Data for processing: Begin

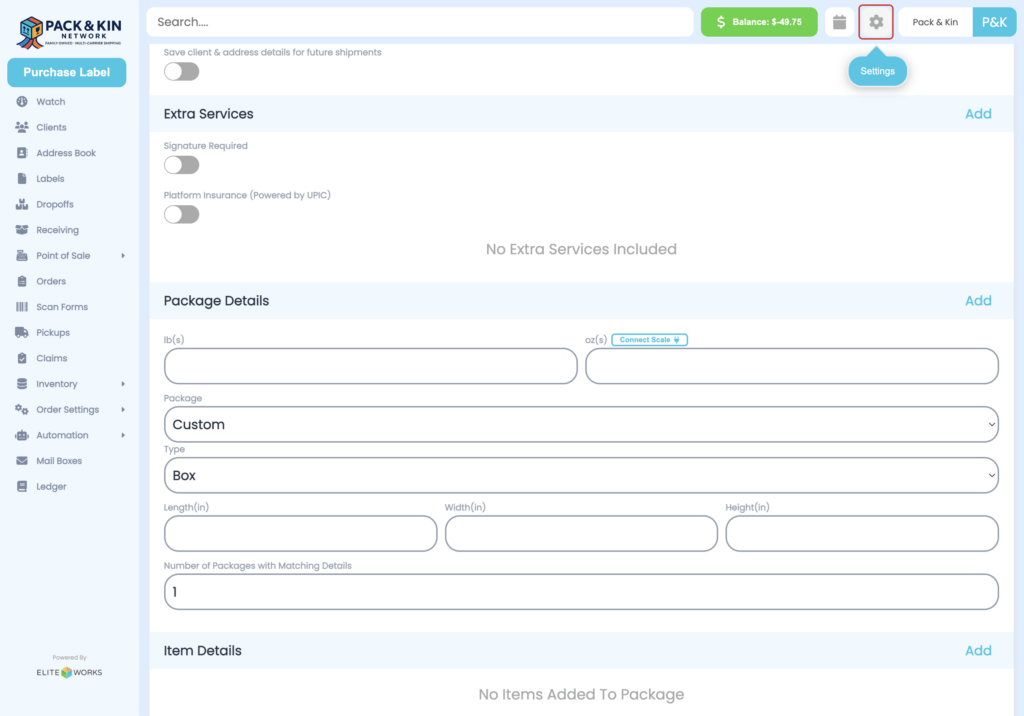Click the Purchase Label button
Viewport: 1024px width, 716px height.
[x=66, y=72]
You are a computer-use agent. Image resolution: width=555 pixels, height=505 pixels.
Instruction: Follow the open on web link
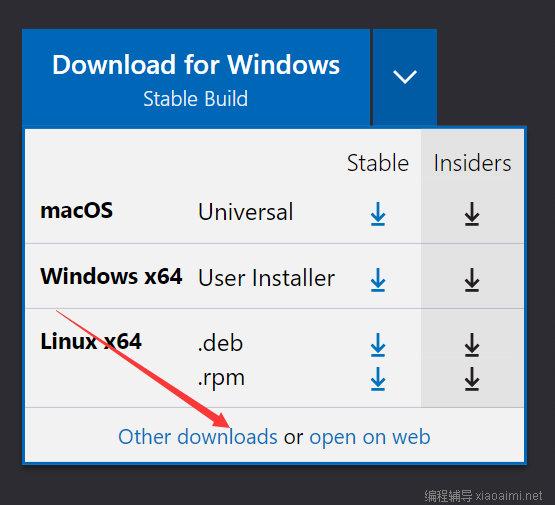[370, 437]
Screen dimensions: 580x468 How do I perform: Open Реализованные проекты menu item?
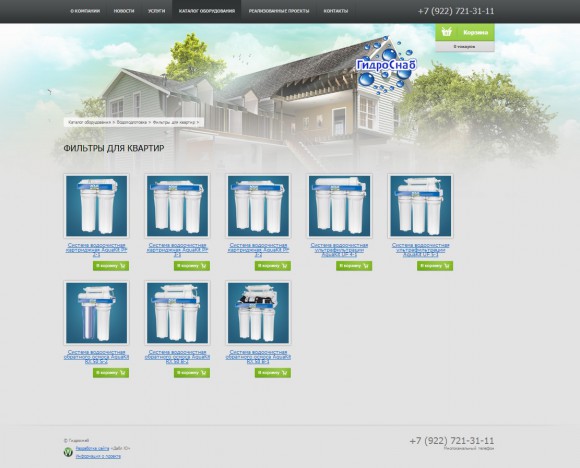pos(279,11)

Data for processing: End

## Assigned task
Where a line contains "Instruction: Follow the open on web link", begin there and transcribe every line through the last one of the records above, exactly and with no pictures.

## Solution to the problem
Instruction: Follow the open on web link
[370, 437]
Screen dimensions: 580x468 How do I perform: Open Реализованные проекты menu item?
pos(279,11)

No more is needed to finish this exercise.